Most importantly, we can use SGD to optimize “What is the probability I assign to answers that are consistent with other copies’ answers?” instead of “What score do I get in the consistency game?”. If this was the only difficulty, we’d want to be really careful about what SGD optimized. That means that we are basically left with inner alignment problems that could kill us in much more direct ways (e.g. by making the low-stakes assumption that we can recover from any finite number of failures). What I’m mostly interested in is trying to get enough of a handle on ELK that inner alignment becomes the dominant concern / we know enough about ELK to be able to work productively on inner alignment.
If your model is doing optimization in order to break out of the sandbox, searching over cognitive actions to find those that break out of the sandbox, what we really want to do is apply ELK at an earlier stage to the model that was evaluating cognitive actions. This is a pretty messy situation, but it looks promising enough that I’m inclined to focus on other problems first and then see how this counterexample looks later. (Similarly, you’ll always have similar pathologies with gradient hacking etc. and so you need to use a messier mechanism like this to handle those in the worst case.)
On the other hand, if your model isn’t doing any optimization to find ways to break out of the sandbox, then it seems like you are up against a fairly weak adversary (just SGD). In the worst case this is still bad news, but it’s not merely better in practice, it also seems like it gives you a large leg up with which to beat the model. In general, defending against a SmartVault which controls a ton of actuators seems harder than defending against an adversary who can only use side channels.
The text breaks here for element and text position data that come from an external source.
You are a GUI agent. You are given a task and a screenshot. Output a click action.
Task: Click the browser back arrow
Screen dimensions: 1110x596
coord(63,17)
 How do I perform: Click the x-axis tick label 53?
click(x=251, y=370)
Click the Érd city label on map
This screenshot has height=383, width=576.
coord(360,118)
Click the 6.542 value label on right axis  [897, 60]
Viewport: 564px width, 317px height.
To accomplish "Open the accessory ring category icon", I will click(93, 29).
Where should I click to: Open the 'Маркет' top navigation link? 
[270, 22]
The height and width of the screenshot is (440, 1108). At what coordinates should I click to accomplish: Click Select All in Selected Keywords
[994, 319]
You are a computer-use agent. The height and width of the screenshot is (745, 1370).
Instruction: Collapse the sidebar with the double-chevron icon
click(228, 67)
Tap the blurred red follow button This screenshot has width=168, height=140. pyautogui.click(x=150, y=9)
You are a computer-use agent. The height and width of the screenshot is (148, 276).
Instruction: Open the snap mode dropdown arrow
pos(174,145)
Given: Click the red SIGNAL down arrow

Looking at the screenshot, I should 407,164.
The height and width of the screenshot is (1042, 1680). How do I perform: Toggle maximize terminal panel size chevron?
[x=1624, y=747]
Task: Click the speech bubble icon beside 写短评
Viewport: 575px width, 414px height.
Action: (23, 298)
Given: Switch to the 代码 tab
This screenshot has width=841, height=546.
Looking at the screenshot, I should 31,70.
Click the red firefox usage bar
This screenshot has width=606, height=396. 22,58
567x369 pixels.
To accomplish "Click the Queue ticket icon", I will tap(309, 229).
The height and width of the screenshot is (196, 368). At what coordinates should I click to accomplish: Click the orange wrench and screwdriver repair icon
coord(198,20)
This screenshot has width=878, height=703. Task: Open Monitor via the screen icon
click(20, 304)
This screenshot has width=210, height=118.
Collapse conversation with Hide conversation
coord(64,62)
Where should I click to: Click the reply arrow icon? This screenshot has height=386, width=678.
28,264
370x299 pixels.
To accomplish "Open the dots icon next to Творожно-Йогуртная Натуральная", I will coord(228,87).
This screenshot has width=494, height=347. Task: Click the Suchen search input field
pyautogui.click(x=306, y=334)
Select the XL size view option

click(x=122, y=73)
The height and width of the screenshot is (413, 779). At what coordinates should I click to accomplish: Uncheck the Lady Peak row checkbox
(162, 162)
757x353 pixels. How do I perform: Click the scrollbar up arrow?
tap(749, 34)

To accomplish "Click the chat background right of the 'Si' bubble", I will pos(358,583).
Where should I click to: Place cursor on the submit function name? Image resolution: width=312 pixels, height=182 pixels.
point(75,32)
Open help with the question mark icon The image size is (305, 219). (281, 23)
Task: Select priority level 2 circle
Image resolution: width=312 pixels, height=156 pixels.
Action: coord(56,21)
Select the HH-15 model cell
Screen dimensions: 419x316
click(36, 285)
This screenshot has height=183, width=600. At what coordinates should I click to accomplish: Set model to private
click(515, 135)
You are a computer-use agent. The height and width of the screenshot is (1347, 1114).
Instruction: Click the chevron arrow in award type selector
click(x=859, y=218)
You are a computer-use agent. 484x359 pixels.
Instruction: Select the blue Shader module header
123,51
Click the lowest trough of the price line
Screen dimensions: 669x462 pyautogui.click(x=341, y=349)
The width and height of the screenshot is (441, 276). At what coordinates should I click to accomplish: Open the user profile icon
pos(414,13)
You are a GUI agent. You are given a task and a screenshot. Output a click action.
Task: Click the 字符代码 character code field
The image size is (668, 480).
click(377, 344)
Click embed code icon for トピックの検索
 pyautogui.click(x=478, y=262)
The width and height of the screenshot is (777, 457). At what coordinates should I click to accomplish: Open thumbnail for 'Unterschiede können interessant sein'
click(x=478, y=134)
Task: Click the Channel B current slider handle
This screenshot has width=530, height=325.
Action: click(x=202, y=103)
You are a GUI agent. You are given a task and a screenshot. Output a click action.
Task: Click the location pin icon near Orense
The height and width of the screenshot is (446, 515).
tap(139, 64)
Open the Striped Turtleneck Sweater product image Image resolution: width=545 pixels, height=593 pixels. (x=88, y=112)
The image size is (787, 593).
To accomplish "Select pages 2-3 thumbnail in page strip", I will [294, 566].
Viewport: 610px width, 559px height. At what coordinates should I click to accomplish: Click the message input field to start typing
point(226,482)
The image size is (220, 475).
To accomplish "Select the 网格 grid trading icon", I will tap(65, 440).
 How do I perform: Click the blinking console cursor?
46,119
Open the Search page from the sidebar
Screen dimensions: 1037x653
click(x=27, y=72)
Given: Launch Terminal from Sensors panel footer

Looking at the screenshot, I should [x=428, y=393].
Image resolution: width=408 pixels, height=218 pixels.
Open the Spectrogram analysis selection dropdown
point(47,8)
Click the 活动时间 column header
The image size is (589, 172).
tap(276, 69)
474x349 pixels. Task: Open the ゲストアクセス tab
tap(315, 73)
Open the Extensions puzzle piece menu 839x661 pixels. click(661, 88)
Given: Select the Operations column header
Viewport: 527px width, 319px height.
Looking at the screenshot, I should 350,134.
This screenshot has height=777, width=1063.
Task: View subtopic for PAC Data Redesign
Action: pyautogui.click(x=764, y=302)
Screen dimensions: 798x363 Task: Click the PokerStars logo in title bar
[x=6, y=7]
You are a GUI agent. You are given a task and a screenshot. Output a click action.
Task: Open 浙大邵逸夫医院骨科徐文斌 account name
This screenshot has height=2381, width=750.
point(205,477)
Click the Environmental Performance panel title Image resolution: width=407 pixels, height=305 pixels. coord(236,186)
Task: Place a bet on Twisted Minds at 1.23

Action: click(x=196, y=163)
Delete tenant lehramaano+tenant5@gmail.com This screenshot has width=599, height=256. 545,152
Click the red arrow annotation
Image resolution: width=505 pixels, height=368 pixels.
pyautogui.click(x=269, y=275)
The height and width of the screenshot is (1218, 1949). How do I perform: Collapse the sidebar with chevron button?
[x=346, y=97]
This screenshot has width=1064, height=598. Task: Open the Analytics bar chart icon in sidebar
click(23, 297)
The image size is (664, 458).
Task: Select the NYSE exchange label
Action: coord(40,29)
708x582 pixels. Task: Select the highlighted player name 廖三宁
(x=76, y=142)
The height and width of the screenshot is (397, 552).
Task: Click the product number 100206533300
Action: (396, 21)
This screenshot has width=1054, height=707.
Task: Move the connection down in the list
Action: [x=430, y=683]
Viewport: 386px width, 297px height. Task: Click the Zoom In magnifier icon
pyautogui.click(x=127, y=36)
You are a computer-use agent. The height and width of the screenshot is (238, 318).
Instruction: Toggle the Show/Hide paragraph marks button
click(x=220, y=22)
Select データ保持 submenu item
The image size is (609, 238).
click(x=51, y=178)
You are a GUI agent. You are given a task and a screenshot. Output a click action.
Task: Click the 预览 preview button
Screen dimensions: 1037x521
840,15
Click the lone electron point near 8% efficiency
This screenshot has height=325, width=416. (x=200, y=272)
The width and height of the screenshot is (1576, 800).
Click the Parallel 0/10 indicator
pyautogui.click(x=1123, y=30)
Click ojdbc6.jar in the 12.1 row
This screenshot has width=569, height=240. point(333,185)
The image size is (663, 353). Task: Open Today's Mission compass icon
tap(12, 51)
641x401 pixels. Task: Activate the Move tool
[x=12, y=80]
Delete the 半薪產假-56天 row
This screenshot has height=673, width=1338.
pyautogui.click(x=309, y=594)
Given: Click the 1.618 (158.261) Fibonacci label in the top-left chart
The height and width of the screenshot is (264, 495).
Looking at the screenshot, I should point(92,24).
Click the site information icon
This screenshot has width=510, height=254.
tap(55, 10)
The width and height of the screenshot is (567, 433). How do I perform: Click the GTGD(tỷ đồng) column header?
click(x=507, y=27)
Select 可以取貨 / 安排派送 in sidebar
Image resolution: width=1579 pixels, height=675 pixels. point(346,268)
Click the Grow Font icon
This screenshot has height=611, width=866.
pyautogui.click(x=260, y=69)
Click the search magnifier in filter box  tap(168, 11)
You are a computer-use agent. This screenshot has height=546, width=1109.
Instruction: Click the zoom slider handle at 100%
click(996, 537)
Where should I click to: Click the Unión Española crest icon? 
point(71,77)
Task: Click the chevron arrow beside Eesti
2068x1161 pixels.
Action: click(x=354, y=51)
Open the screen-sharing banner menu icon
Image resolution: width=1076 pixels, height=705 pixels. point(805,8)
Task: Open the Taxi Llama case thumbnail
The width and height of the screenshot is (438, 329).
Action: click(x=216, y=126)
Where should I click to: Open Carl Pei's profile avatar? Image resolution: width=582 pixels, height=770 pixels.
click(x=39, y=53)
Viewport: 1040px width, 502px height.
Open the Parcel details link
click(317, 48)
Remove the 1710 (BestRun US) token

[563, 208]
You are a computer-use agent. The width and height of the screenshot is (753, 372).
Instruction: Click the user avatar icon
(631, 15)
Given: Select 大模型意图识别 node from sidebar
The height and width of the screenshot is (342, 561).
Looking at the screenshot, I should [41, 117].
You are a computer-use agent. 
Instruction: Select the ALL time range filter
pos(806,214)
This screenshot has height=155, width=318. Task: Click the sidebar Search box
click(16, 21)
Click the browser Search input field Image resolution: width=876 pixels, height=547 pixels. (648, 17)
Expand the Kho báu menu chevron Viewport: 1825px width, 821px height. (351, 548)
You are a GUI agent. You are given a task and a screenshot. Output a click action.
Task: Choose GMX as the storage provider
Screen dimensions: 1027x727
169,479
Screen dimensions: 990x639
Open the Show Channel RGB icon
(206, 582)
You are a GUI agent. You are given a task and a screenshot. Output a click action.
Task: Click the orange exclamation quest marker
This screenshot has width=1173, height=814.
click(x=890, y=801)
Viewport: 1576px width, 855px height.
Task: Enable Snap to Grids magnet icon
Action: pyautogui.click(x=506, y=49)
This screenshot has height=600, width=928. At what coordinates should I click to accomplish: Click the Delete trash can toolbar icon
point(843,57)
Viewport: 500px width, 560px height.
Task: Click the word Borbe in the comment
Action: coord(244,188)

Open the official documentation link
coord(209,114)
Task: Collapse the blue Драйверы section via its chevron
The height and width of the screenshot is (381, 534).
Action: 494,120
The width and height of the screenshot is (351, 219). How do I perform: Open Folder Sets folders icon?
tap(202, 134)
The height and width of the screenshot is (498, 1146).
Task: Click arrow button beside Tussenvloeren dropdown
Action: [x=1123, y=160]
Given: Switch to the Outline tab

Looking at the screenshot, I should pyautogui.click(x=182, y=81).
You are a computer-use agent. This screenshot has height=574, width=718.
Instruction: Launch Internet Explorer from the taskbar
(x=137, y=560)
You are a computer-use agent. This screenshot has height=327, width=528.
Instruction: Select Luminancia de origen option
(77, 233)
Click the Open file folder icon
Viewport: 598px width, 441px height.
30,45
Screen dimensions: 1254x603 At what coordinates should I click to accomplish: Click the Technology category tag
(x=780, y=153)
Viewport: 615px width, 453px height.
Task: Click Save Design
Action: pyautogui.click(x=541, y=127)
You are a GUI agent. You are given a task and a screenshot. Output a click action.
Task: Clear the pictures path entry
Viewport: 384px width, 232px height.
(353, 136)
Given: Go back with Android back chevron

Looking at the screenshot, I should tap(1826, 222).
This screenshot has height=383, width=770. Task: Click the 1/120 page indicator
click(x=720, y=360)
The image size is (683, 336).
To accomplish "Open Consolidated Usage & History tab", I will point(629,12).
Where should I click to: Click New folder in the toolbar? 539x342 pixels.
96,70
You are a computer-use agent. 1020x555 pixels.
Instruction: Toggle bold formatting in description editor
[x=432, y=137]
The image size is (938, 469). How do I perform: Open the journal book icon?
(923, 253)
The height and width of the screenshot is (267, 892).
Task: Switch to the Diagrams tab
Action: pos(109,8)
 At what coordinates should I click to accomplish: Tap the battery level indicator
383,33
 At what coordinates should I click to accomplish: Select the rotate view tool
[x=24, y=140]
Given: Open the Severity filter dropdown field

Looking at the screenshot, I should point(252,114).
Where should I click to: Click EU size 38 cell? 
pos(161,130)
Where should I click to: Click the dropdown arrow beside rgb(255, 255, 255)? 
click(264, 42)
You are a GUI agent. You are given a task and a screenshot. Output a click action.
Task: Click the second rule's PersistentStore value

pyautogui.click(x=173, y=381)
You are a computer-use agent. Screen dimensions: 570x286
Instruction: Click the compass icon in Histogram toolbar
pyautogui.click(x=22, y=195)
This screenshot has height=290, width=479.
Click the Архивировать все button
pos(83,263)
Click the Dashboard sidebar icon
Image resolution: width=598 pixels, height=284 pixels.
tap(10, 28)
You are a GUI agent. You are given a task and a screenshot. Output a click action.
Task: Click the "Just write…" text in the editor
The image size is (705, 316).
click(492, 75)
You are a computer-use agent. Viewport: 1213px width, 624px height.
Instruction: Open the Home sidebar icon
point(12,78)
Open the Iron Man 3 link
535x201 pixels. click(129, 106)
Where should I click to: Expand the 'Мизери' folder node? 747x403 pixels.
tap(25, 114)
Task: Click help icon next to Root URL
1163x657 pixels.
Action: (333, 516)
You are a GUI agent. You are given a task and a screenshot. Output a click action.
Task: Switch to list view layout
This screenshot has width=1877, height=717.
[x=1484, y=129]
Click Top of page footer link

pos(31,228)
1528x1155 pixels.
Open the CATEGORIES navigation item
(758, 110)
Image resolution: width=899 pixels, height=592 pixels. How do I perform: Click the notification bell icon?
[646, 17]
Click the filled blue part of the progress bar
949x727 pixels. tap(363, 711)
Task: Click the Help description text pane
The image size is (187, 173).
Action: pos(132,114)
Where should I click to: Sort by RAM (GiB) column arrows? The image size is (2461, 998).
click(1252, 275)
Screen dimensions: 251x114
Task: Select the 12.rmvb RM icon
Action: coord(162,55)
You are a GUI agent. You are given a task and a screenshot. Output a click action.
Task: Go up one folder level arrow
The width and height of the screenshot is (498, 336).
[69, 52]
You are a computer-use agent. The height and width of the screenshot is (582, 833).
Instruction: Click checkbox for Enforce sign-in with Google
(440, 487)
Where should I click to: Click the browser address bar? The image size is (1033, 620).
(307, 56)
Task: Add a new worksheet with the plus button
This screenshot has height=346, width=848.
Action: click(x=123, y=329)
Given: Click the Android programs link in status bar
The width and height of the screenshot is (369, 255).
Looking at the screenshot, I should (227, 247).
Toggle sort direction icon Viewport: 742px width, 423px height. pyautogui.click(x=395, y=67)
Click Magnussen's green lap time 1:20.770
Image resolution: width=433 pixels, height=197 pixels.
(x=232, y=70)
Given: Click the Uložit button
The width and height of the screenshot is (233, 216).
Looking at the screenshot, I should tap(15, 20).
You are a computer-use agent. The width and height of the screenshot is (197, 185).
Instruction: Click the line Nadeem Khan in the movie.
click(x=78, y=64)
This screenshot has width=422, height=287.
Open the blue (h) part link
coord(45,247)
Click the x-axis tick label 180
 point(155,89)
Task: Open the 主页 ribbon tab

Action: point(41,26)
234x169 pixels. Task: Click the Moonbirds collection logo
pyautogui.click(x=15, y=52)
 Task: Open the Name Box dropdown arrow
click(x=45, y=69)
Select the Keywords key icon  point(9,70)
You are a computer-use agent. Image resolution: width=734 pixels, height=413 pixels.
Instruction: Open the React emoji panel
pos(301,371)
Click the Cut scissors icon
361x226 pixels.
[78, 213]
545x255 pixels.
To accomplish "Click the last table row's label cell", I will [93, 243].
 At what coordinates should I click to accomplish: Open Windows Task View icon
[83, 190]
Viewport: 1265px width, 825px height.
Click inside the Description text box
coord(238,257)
I’m normally pretty opposed to sandboxing, but I do also think that if this was all you had to do, then it is actually plausible that you could literally win the game. E.g. if the overhead on homomorphic encryption was low enough (say 1000%) that you could afford to run each reporter training datapoint homomorphically encrypted, then it seems like you could win against any adversary. I still wouldn’t bet on it without thinking a lot, but I think it makes the point that there is a big quantitative gap here.
Overall I agree that in the worst case this kind of counterexample applies to all of the proposals in this document. Moreover, I agree that unfortunately it is (i) a complicated aesthetic judgment about what kind of counterexample to focus on first / what is a prerequisite to what, and (ii) not obvious that you can define the problem narrowly enough to avoid this counterexample without also defining-away other difficulties we are trying to address. But I’m still wiling to bet on the aesthetic judgment and it does look like we can avoid this counterexample without accidentally defining away the whole problem.
(I don’t think this comment covers the entire issue, I hope we’ll write more about this in another report.)